“Momisms”
“Atta girl. Go for it!”
“Shut the door. We don’t live in a barn.”
“I’m going to count to three…”
“You made the mess; you clean it up.”
“Because I said so.”
“If you can’t say anything nice, don’t say anything at all.”
“Money doesn’t grow on trees.”
“If everyone jumps off a bridge, do you have to do it, too?” ¹
“Momisms” such as these can tumble into our feelings, images, hoots of laughter and resolutions about our own use or non-use of them when we become adults. Mother’s Day draws us to remember many past experiences. Among these, “momisms” can surface especially when siblings join together to recall.
If we are humble enough, we might confess what “momisms” (or “dadisms”) we use today, whether effective or not. For example, when in a situation of delay, irritation, conflict, complication, I often say to myself and to the people involved, “Life happens.” This phrase immediately pulls me out of my own and others’ drama; the incident receives only the energy it warrants. I feel my body relax and my irritability lose its grip. It’s not a tragedy. It might be only a bump in the road. A friend states what I experience as an even more potent comment: “Yes, we have been thrown into an unfortunate situation, but nobody died.” The jolt of her humor and spurt of truth turns me to realize this happening is not as major as I might make it.
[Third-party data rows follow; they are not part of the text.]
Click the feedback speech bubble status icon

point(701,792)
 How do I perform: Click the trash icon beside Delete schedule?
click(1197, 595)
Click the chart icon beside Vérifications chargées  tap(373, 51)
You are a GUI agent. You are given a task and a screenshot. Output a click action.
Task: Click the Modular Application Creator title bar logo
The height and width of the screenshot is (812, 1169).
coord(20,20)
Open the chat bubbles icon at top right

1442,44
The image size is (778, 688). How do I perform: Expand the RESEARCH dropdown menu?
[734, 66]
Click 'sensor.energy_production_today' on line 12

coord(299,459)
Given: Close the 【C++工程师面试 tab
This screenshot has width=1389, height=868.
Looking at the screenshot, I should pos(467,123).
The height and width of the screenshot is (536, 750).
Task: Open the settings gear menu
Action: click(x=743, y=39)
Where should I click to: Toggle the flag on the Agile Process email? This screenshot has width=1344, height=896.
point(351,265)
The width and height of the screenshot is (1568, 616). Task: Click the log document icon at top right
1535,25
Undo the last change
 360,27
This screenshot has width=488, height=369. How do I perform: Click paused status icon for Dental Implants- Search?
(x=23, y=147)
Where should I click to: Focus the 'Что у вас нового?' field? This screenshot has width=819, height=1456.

Sometimes a phrase based on the Rule of St. Benedict or Scripture grounds me in the faith relationship with God that I am striving to live. Seeing a person as Christ overpowers the resistance or dislike I may have for them (RB 53:1). “I entrust the person or situation to you, God,” is an active giving them to the source of transformation rather than me thinking I am responsible for what I think best.
Mother’s Day can invite us to examine what “momisms” we use and to assess their effectiveness. We can affirm them, delete them, develop new ones. Ours and others’ “momisms” can help us live within a greater spirit of lightheartedness for ourselves and others. We can let go of those that are not effective or are negative in their effects. We can use our “momisms” to steward and direct our energy to responses we choose. In so doing, we nudge the people around us to live more fully what Martin Luther King called “the beloved community.” In the background, perhaps we will hear the “momism” of someone cheering us: “Atta girl. Go for it!”